There are two early printed texts of Henry V: There's one text from 1600, which is a very short text, and there is a full text, which just about everybody reads, and was published in the first collected works of Shakespeare in 1623, in the book we call the First Folio. And we, of course, like all editors before us, picked the Folio text to edit. It's the much fuller, more complicated text. For example, it has choruses before each of the five acts, and it has an epilogue. And the 1600 text, the shorter text, doesn't have choruses. It just has what comes after them in each of the acts.
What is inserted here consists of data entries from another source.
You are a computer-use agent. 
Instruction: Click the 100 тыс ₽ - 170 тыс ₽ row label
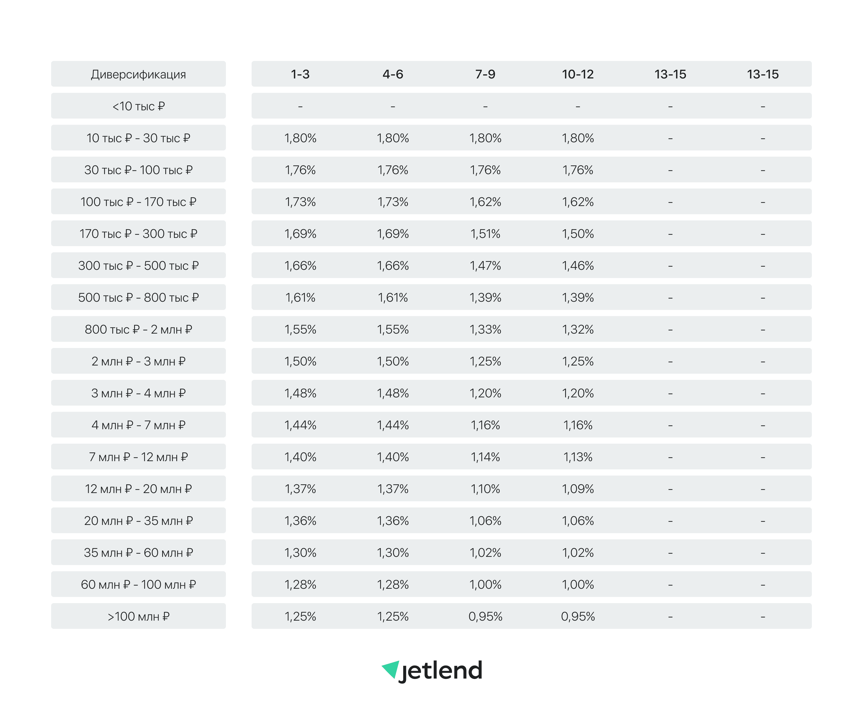[x=138, y=201]
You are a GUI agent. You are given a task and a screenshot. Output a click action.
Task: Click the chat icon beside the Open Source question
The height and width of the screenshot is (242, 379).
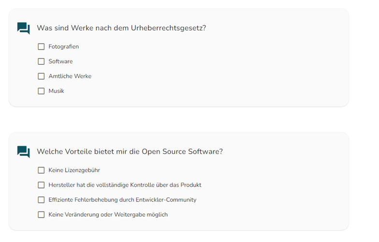(23, 151)
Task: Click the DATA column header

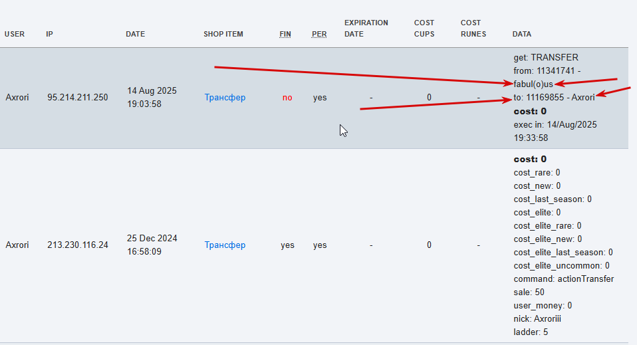Action: [522, 34]
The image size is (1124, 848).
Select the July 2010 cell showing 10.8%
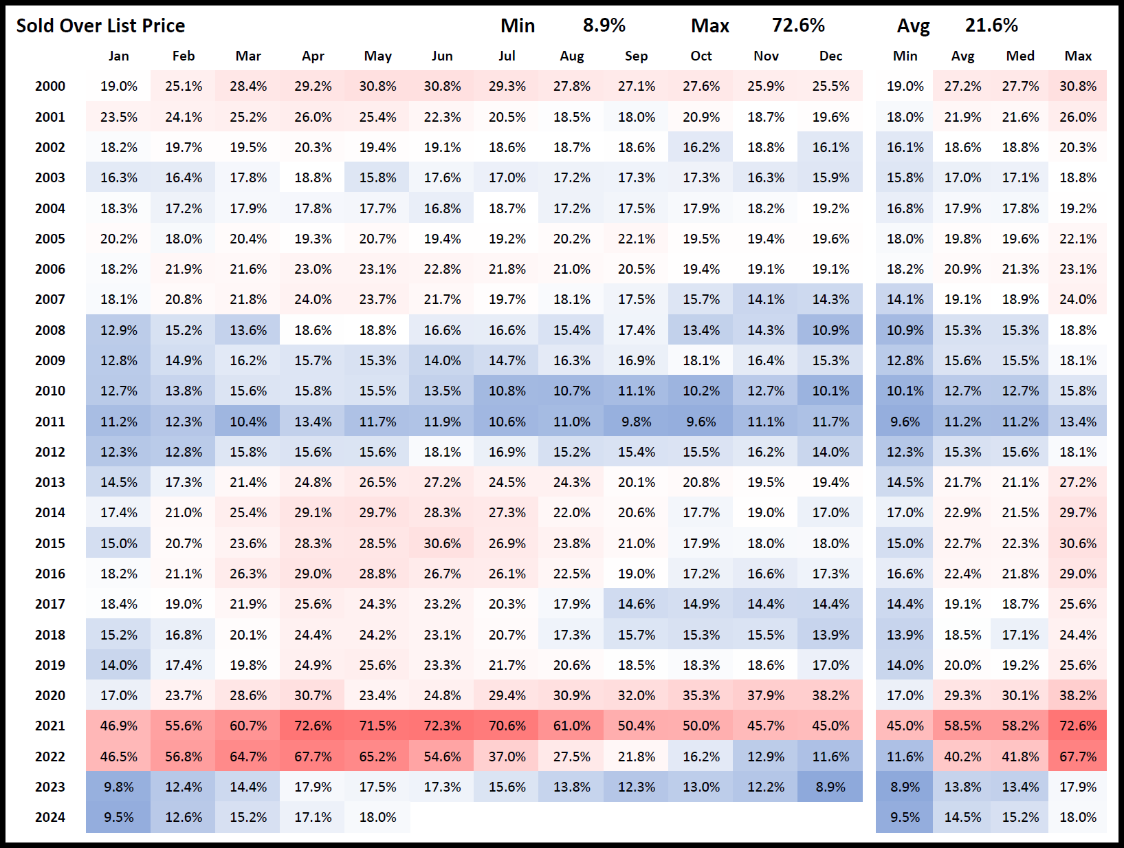(507, 391)
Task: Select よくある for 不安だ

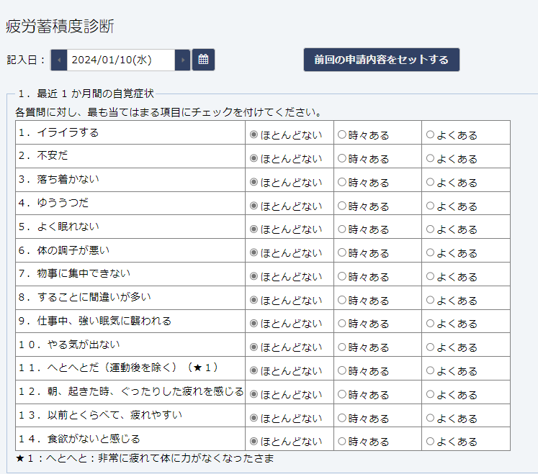Action: [x=431, y=158]
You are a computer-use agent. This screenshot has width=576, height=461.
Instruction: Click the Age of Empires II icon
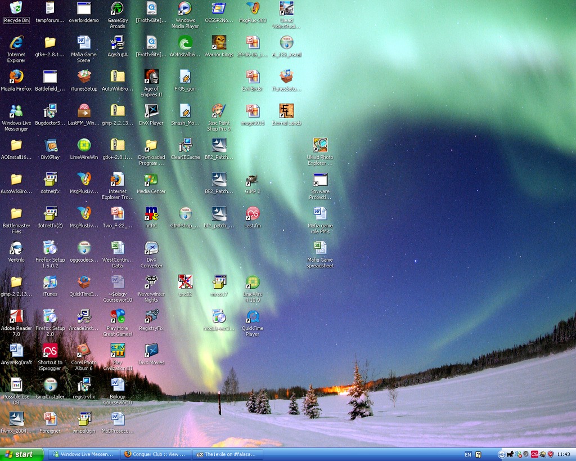pos(151,77)
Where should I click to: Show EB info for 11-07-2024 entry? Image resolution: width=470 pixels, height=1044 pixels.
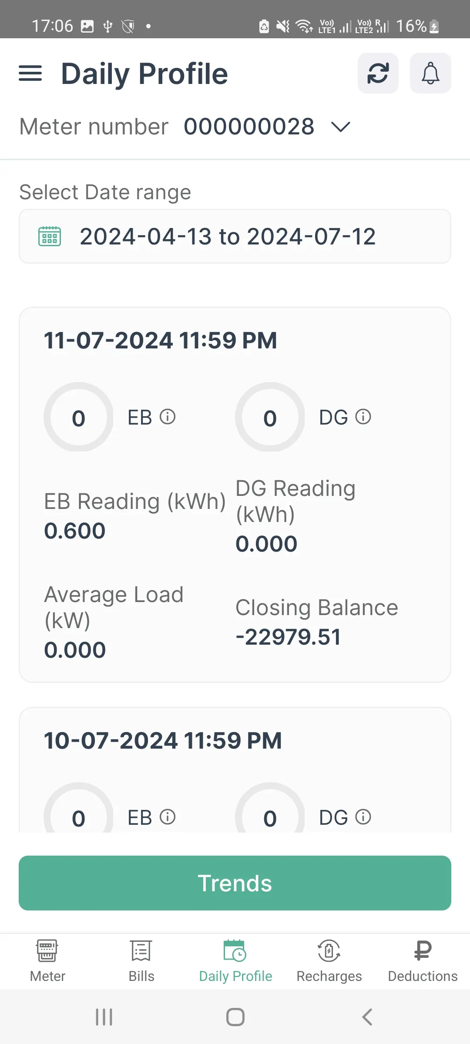168,417
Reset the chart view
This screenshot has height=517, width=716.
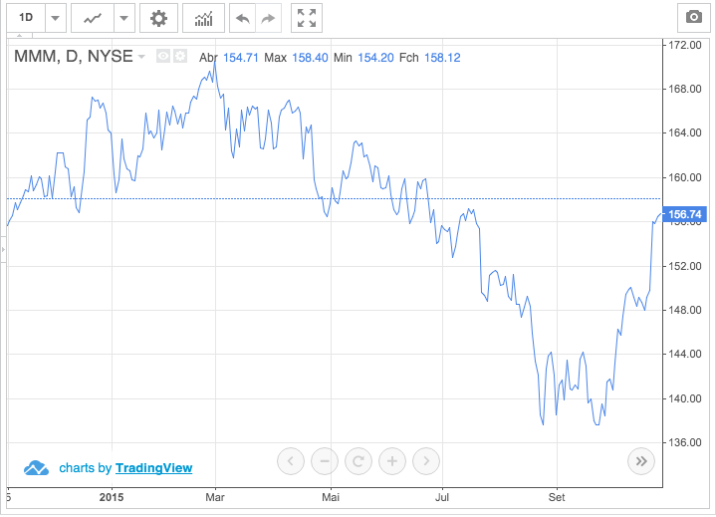click(358, 461)
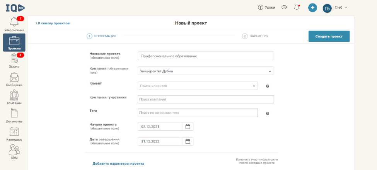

There are certain places in the Folio text, the 1623 text, where the sense breaks down, where clearly there's been an error introduced into the text, and occasionally we have to go back and we can find what we need in the 1600 printing. But for the most part, we have to go with the editorial tradition, and what previous editors have guessed to be the right word in the position. This is called "conjectural emendation." But on the whole, the 1623 text of Henry V is a good text; it doesn't require very much editorial intervention. So the biggest part of our job is to write notes for the text, which allows a modern reader to make sense out of what's being said.
It seems as if every generation has its own film version of Henry V — Laurence Olivier's Henry V in 1944, Orson Welles' Chimes at Midnight in 1965, Kenneth Branagh's Henry V in 1989, and now David Michod's The King in 2019, just to name a handful. What is it about this play, or really cycle of plays, that loans itself to being reinterpreted on screen every 20 or 30 years or so?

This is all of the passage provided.